[Entries taken from a collection]
━━━━

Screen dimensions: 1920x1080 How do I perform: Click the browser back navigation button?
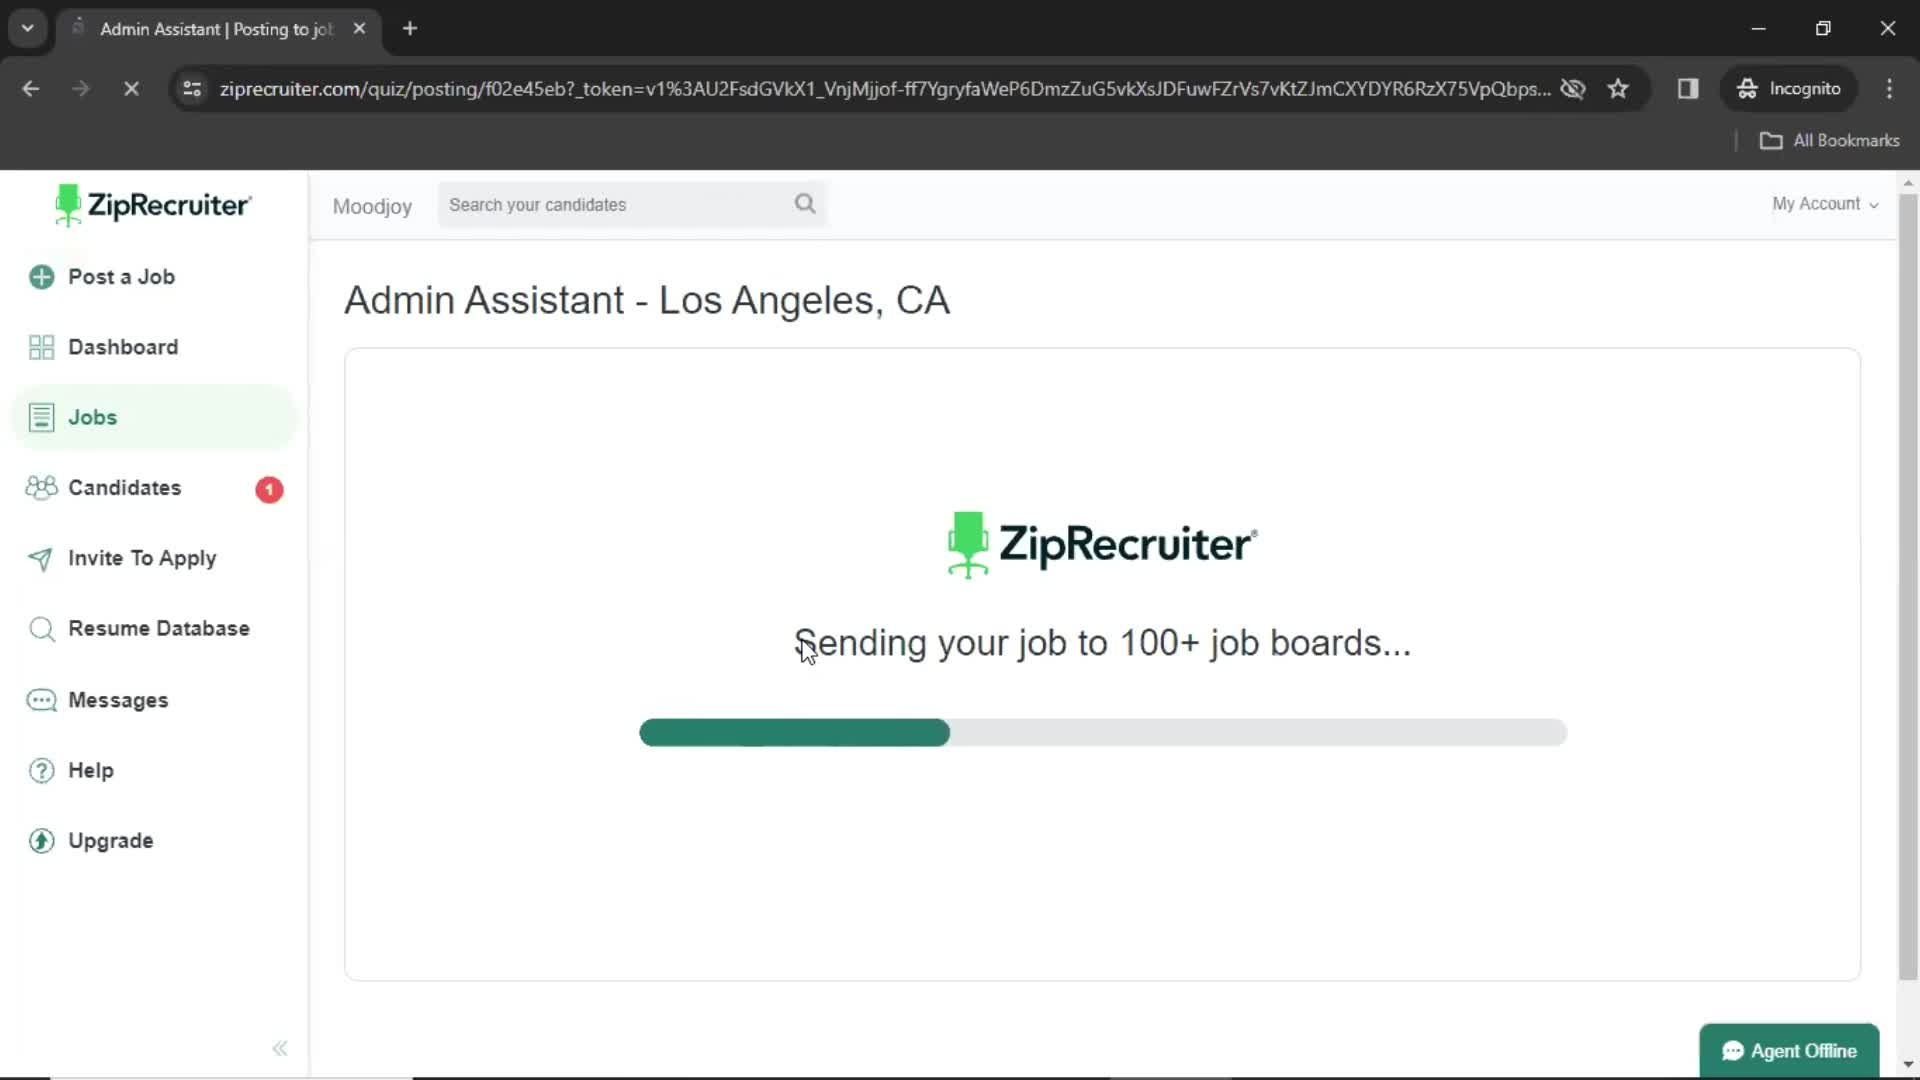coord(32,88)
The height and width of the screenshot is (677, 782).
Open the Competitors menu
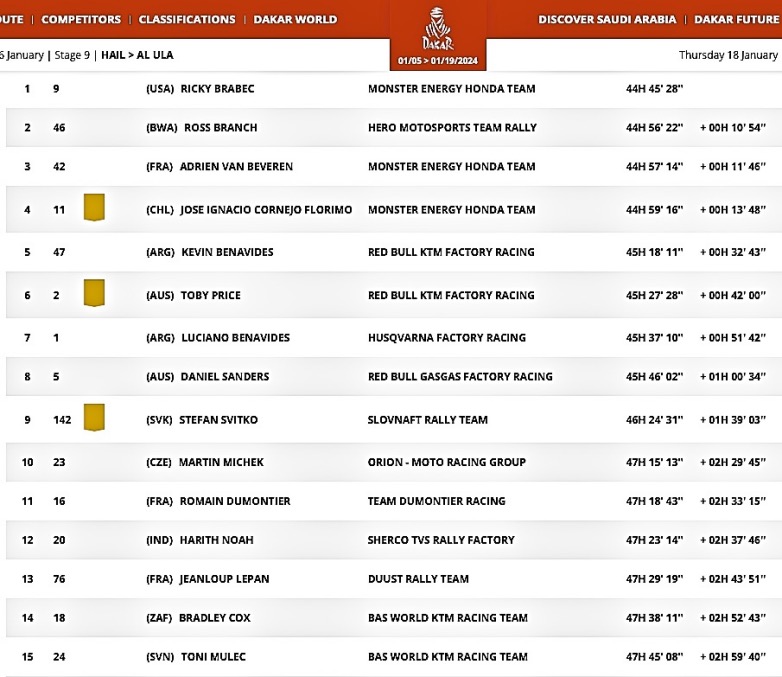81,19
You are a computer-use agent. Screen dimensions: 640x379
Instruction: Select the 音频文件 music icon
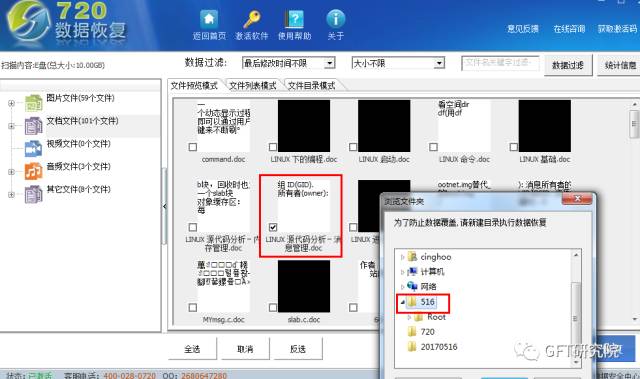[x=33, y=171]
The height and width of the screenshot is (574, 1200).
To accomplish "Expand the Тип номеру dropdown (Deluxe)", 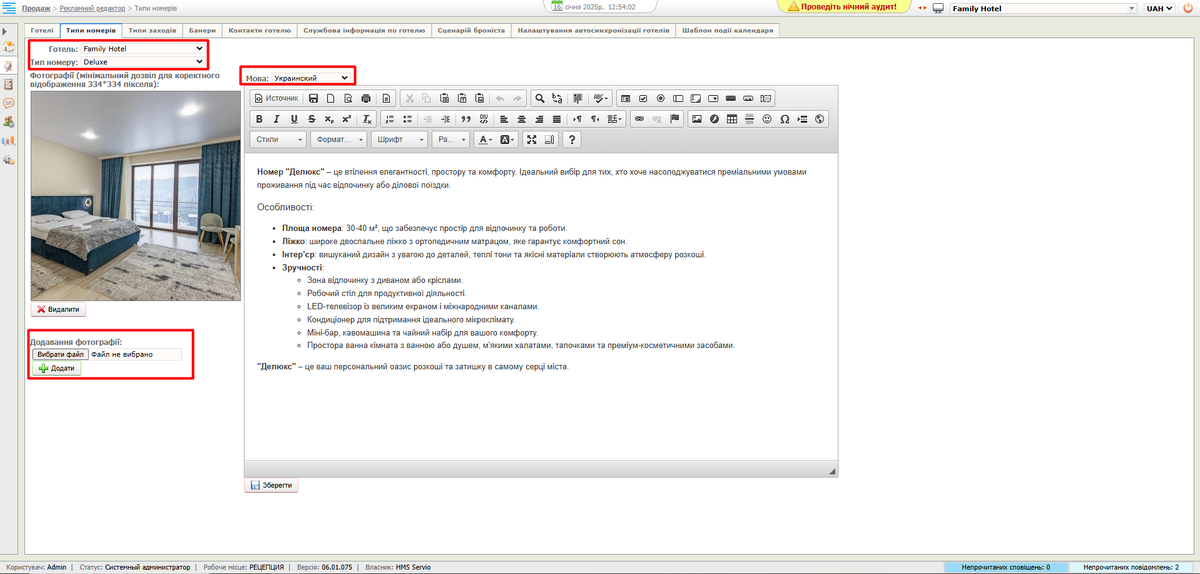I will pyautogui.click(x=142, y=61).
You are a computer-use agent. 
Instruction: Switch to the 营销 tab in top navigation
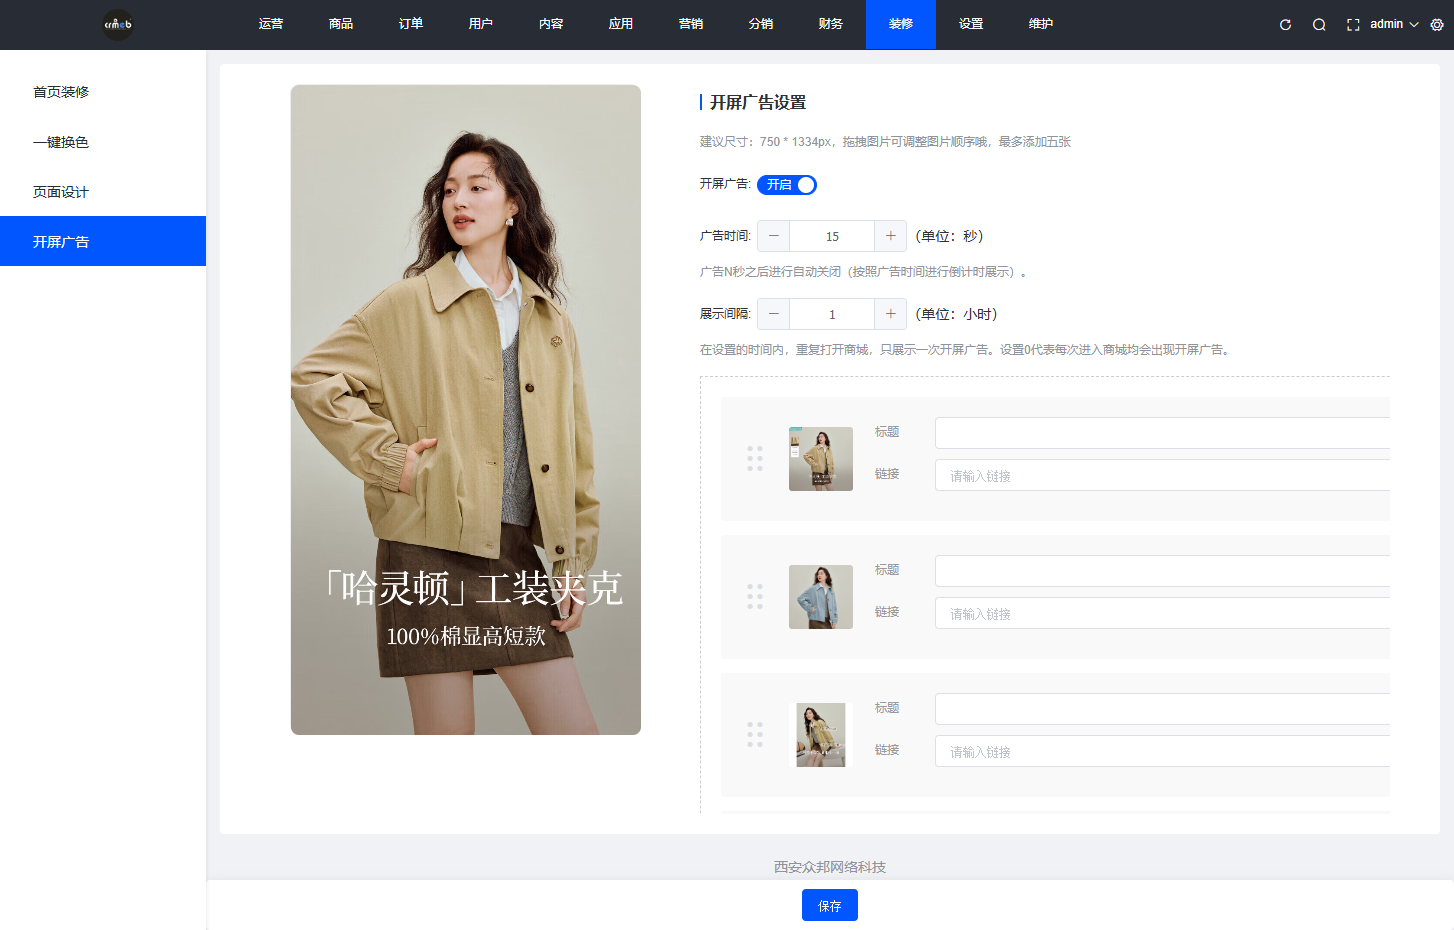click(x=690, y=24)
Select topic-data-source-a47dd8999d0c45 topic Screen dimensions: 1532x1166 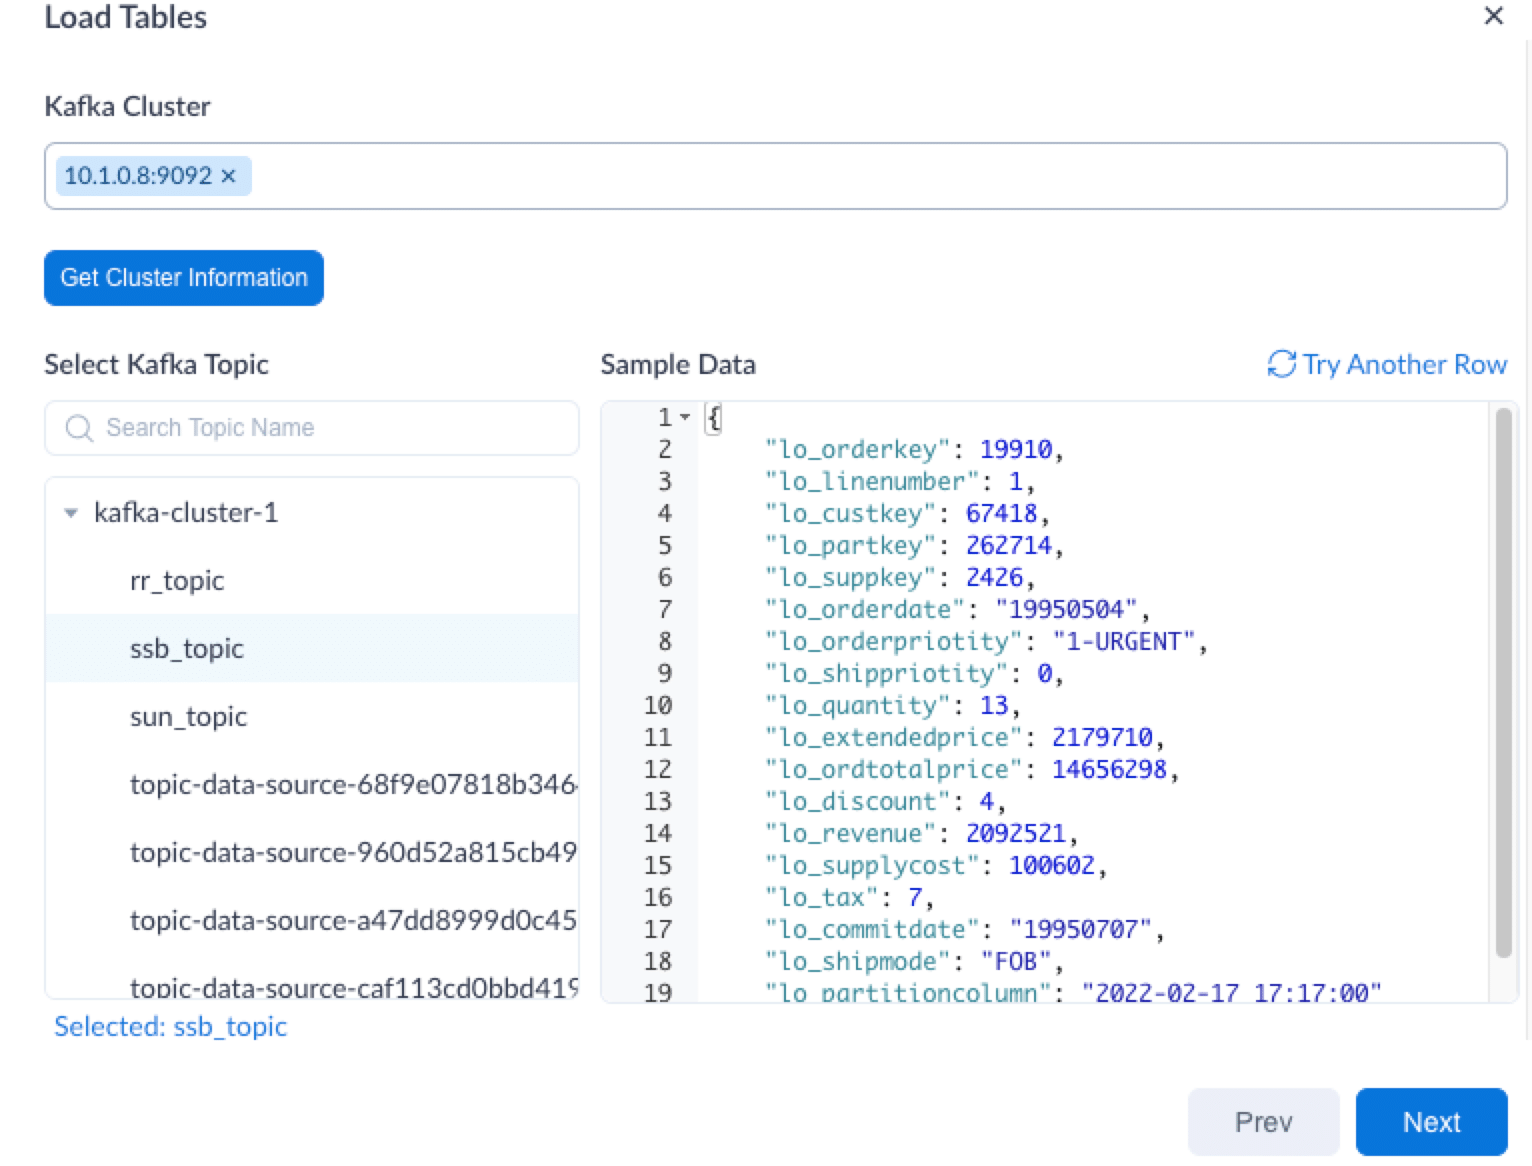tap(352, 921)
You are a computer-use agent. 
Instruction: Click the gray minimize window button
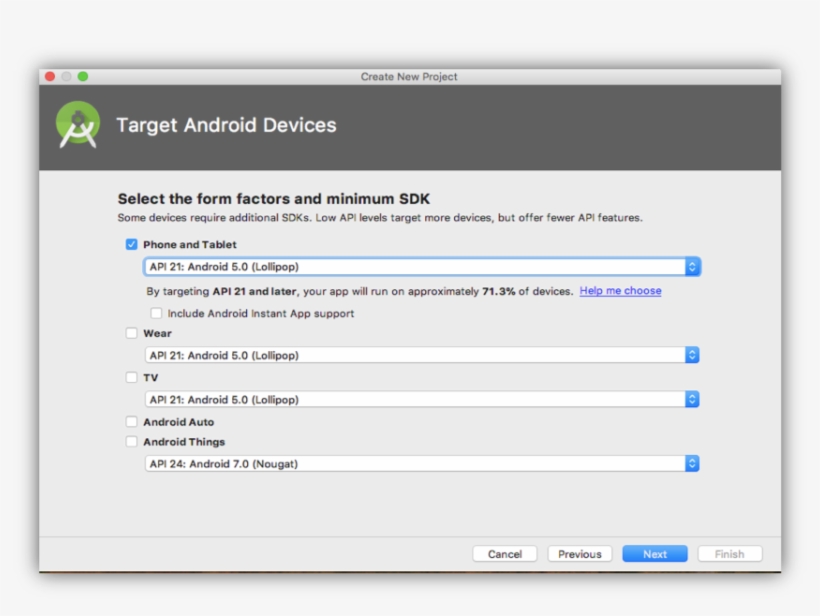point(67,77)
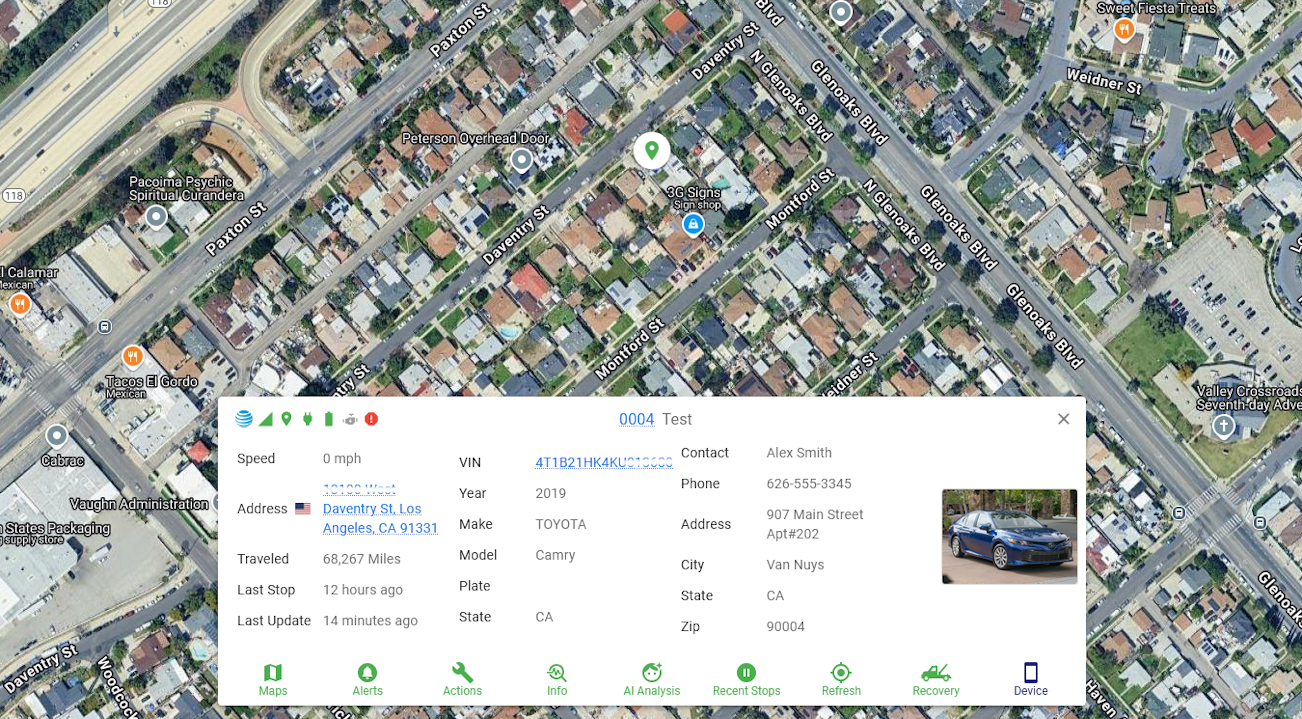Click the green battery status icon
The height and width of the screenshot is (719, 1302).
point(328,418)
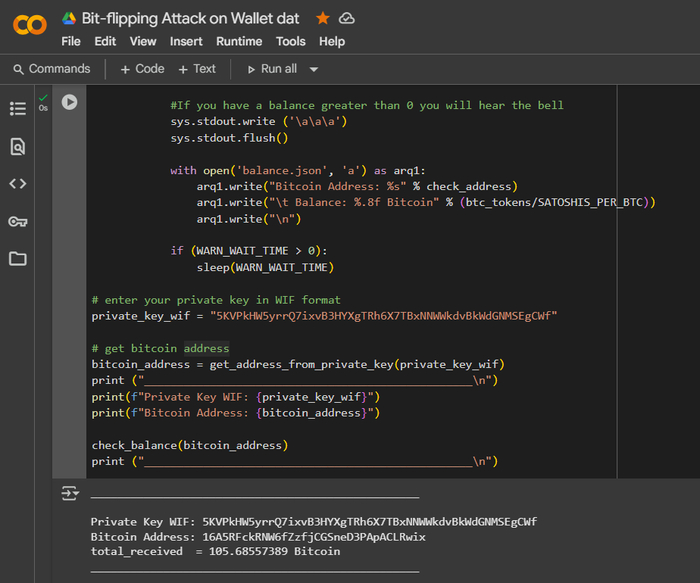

━━━━

## Goal
Write out the data again from the line that has "The height and width of the screenshot is (677, 782)." through the line that has "[x=33, y=171]", offsetting every coordinate in the answers by -52. Leave the pictures out.

## Answer to the exercise
The height and width of the screenshot is (677, 782).
Open the Competitors menu
29,-33
You are a computer-use agent. Screen dimensions: 640x379
Instruction: Select the 音频文件 music icon
[x=-19, y=119]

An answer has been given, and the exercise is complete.